#### PROBLEM DETAILS:
Transcribe the data underneath exactly. No images belong in your version.

#### DATASET EXTRACT:
++++++++++

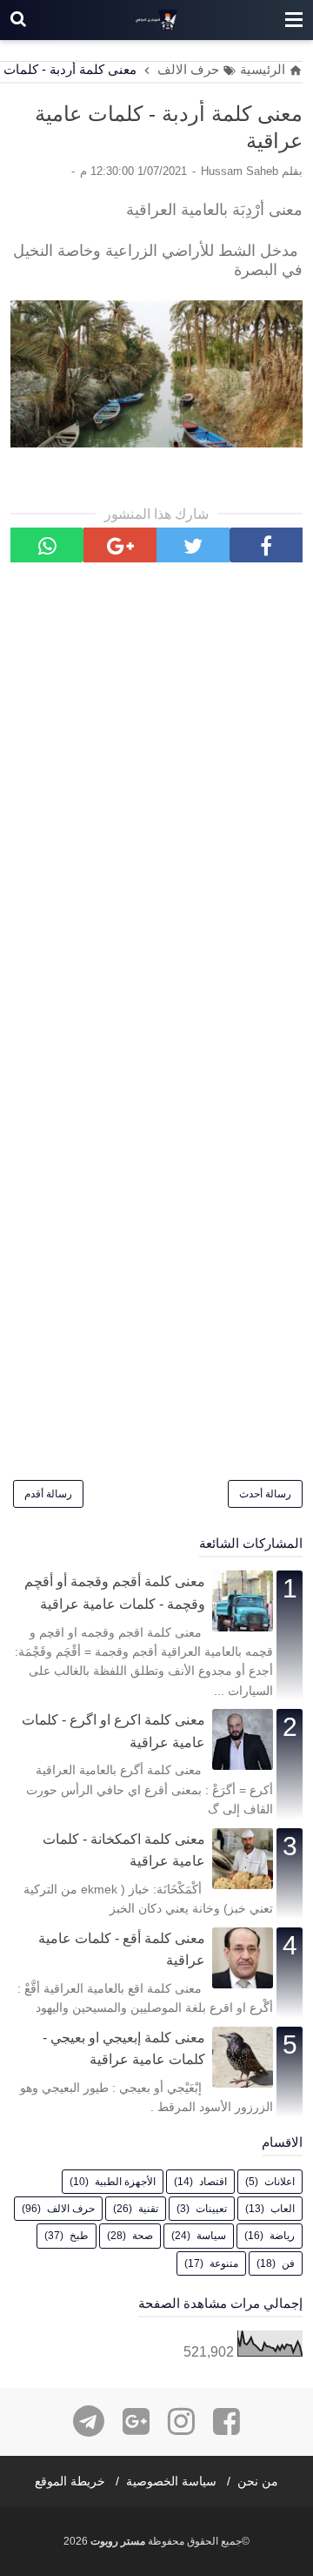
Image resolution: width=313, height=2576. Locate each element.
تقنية (148, 2209)
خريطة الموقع (70, 2481)
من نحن (257, 2481)
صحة (142, 2236)
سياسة (211, 2236)
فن (288, 2263)
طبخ (79, 2236)
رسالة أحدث (265, 1494)
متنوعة (224, 2263)
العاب (282, 2209)
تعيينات (211, 2209)
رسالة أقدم (48, 1494)
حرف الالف (71, 2209)
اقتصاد (213, 2182)
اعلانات (279, 2182)
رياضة (282, 2236)
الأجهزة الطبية (125, 2182)
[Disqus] (156, 806)
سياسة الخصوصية (171, 2481)
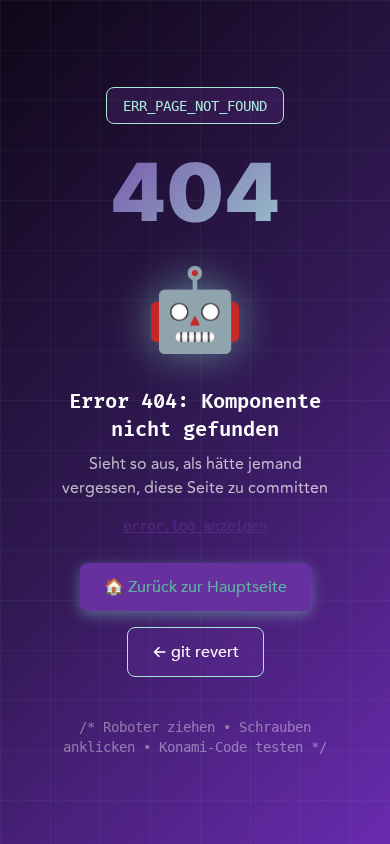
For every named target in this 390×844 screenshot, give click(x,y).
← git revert (195, 652)
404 (195, 191)
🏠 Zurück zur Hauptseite (195, 587)
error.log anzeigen (195, 526)
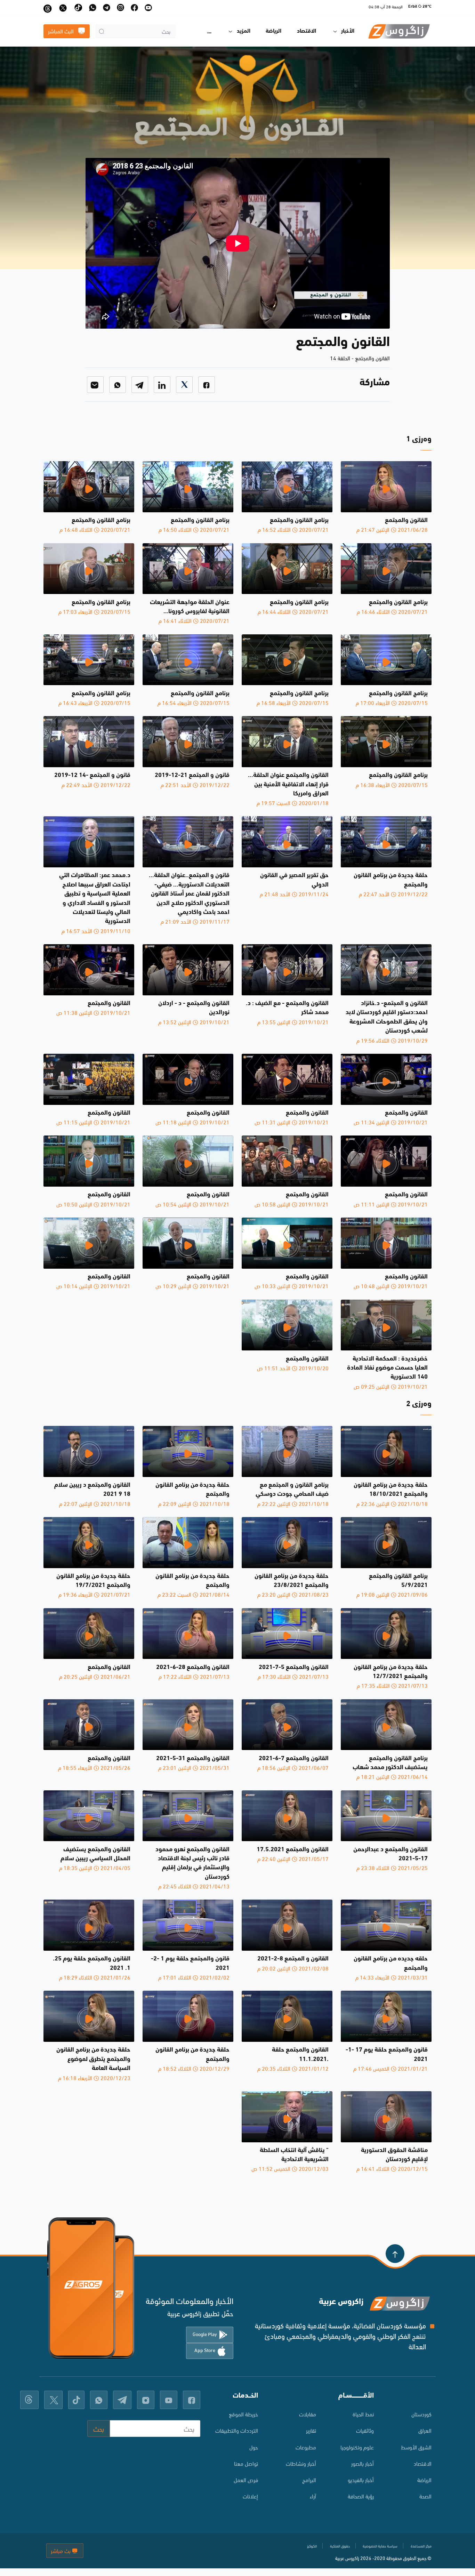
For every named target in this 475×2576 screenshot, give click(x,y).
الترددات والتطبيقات (236, 2430)
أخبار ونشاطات (301, 2463)
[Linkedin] (162, 384)
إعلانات (250, 2496)
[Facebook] (206, 384)
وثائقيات (365, 2430)
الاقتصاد (306, 31)
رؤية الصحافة (361, 2496)
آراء (313, 2496)
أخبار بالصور (362, 2463)
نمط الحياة (363, 2414)
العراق (425, 2430)
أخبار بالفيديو (361, 2479)
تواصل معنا (246, 2463)
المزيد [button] (243, 31)
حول (253, 2447)
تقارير (311, 2430)
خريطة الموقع (243, 2414)
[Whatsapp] (117, 384)
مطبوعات (306, 2447)
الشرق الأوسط (416, 2447)
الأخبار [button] (347, 31)
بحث (98, 2428)
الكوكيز (312, 2546)
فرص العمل (246, 2479)
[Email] (95, 384)
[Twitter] (184, 384)
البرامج (309, 2479)
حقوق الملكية (340, 2546)
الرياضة (273, 31)
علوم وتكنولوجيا (357, 2447)
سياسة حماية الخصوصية (380, 2546)
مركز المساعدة (421, 2546)
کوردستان (421, 2414)
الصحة (425, 2496)
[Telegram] (139, 384)
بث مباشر (61, 2550)
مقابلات (307, 2414)
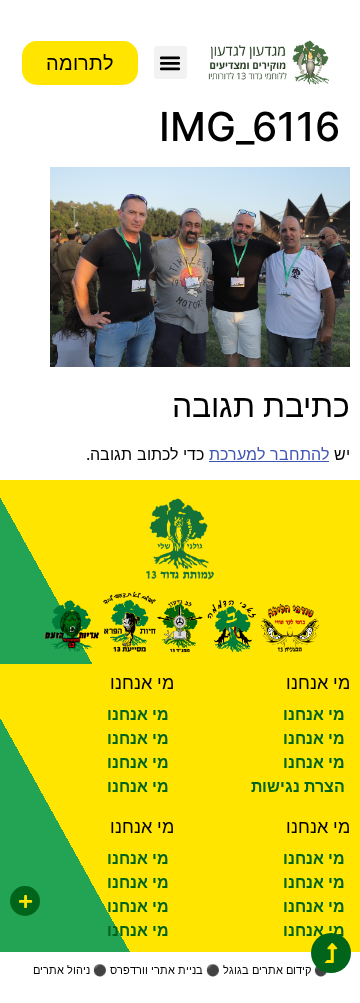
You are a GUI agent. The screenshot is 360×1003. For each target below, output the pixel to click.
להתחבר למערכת (269, 454)
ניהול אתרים (61, 970)
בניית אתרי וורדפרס (156, 970)
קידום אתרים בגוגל (267, 970)
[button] (170, 62)
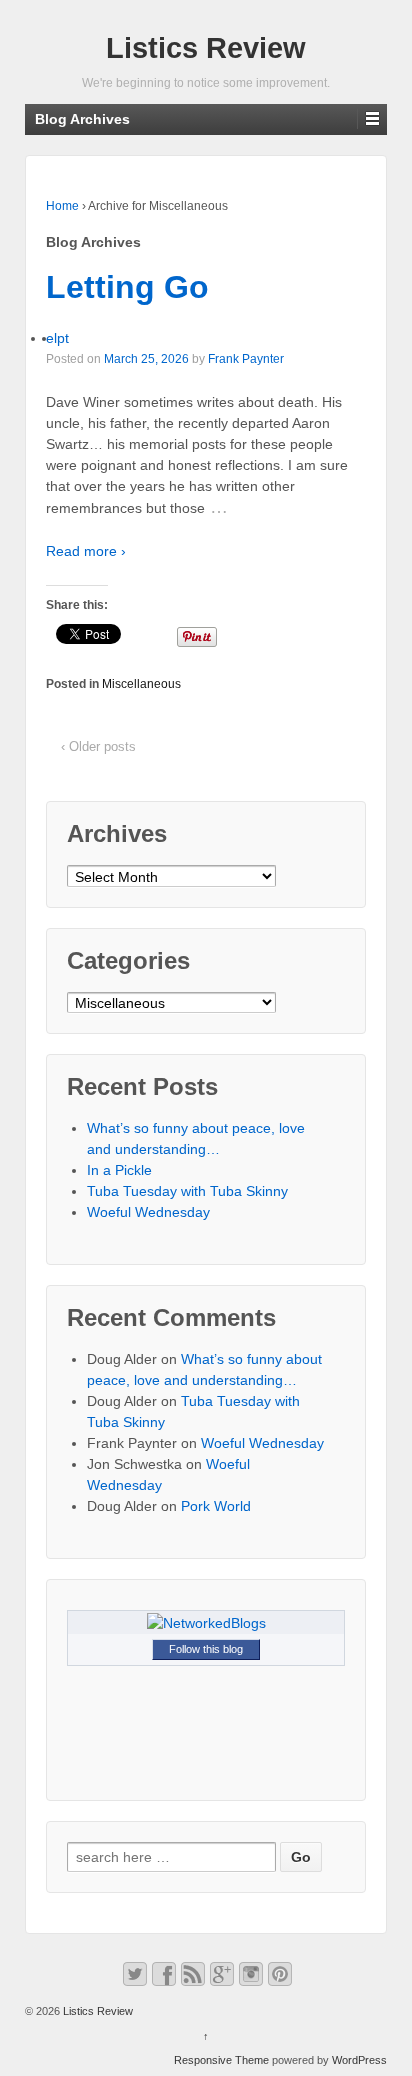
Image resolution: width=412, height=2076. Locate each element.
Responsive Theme (221, 2060)
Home (62, 206)
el (51, 338)
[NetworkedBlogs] (206, 1622)
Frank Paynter (246, 359)
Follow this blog (206, 1649)
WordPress (359, 2060)
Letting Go (127, 287)
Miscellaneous (141, 684)
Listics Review (206, 48)
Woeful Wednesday (148, 1212)
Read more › (86, 551)
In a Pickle (119, 1170)
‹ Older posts (98, 746)
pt (63, 338)
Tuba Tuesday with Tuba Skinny (187, 1191)
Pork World (216, 1506)
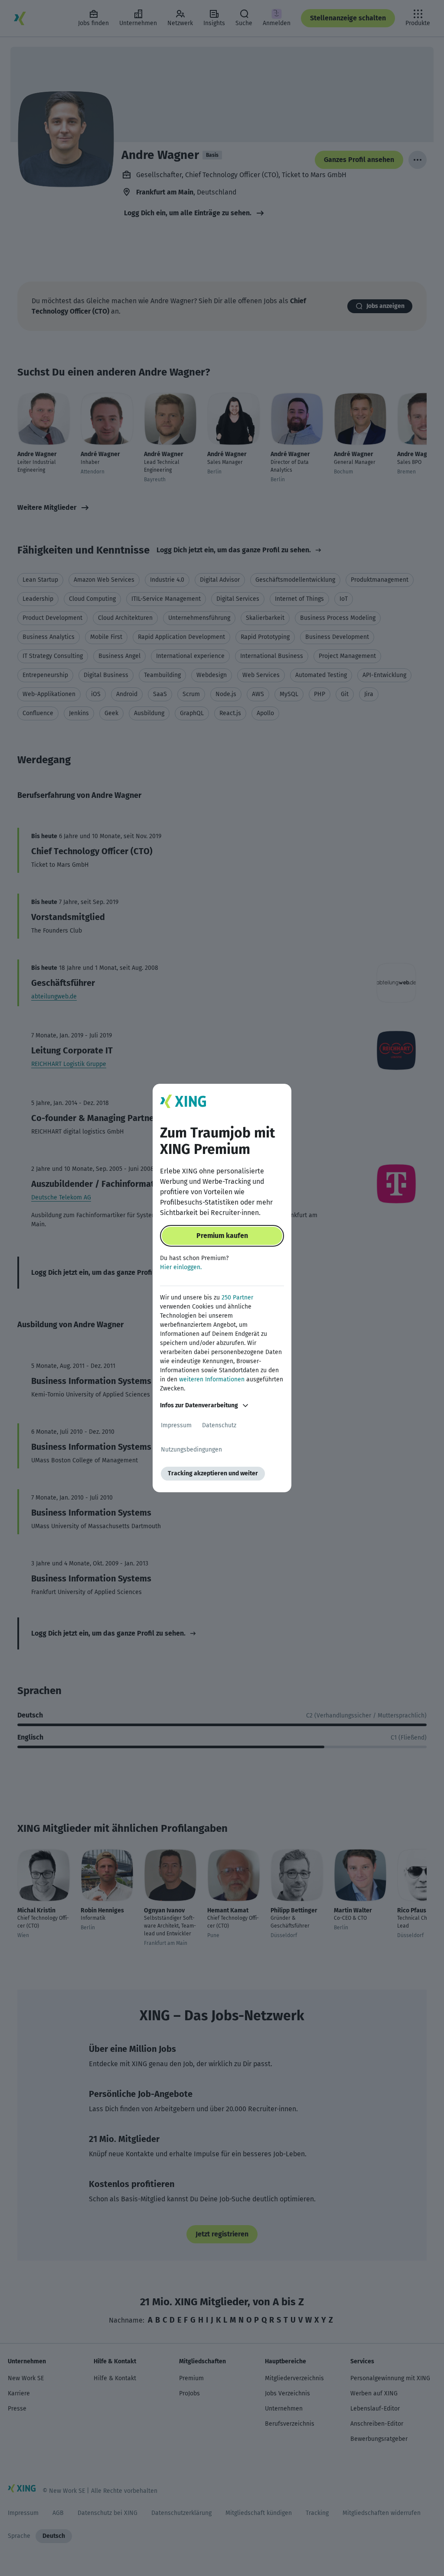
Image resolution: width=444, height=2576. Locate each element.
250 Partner (237, 1297)
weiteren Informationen (212, 1379)
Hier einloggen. (181, 1267)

++++++++++

#### TASK RESPONSE:
Image resolution: width=313, height=2576. Locate each element.
تقنية (148, 2209)
خريطة الموقع (70, 2481)
من نحن (257, 2481)
صحة (142, 2236)
سياسة (211, 2236)
فن (288, 2263)
طبخ (79, 2236)
رسالة أحدث (265, 1494)
متنوعة (224, 2263)
العاب (282, 2209)
تعيينات (211, 2209)
رسالة أقدم (48, 1494)
حرف الالف (71, 2209)
اقتصاد (213, 2182)
اعلانات (279, 2182)
رياضة (282, 2236)
الأجهزة الطبية (125, 2182)
[Disqus] (156, 806)
سياسة الخصوصية (171, 2481)
For every named target in this 390×844 screenshot, give click(x,y).
← git revert (195, 652)
404 (195, 191)
🏠 Zurück zur Hauptseite (195, 587)
error.log anzeigen (195, 526)
For every named target in this 475×2576 screenshot, give click(x,y).
الترددات والتطبيقات (236, 2430)
أخبار ونشاطات (301, 2463)
[Linkedin] (162, 384)
إعلانات (250, 2496)
[Facebook] (206, 384)
وثائقيات (365, 2430)
الاقتصاد (306, 31)
رؤية الصحافة (361, 2496)
آراء (313, 2496)
أخبار بالصور (362, 2463)
نمط الحياة (363, 2414)
العراق (425, 2430)
أخبار بالفيديو (361, 2479)
تواصل معنا (246, 2463)
المزيد [button] (243, 31)
حول (253, 2447)
تقارير (311, 2430)
خريطة الموقع (243, 2414)
[Whatsapp] (117, 384)
مطبوعات (306, 2447)
الشرق الأوسط (416, 2447)
الأخبار [button] (347, 31)
بحث (98, 2428)
الكوكيز (312, 2546)
فرص العمل (246, 2479)
[Email] (95, 384)
[Twitter] (184, 384)
البرامج (309, 2479)
حقوق الملكية (340, 2546)
الرياضة (273, 31)
علوم وتكنولوجيا (357, 2447)
سياسة حماية الخصوصية (380, 2546)
مركز المساعدة (421, 2546)
کوردستان (421, 2414)
الصحة (425, 2496)
[Telegram] (139, 384)
بث مباشر (61, 2550)
مقابلات (307, 2414)
You are a GUI agent. The screenshot is 360×1003. For each target below, output the pixel to click.
להתחבר למערכת (269, 454)
ניהול אתרים (61, 970)
בניית אתרי וורדפרס (156, 970)
קידום אתרים בגוגל (267, 970)
[button] (170, 62)
Image resolution: width=412, height=2076. Locate each element.
Responsive Theme (221, 2060)
Home (62, 206)
el (51, 338)
[NetworkedBlogs] (206, 1622)
Frank Paynter (246, 359)
Follow this blog (206, 1649)
WordPress (359, 2060)
Letting Go (127, 287)
Miscellaneous (141, 684)
Listics Review (206, 48)
Woeful Wednesday (148, 1212)
Read more › (86, 551)
In a Pickle (119, 1170)
‹ Older posts (98, 746)
pt (63, 338)
Tuba Tuesday with Tuba Skinny (187, 1191)
Pork World (216, 1506)
Image resolution: width=444, height=2576. Locate each element.
250 Partner (237, 1297)
weiteren Informationen (212, 1379)
Hier einloggen. (181, 1267)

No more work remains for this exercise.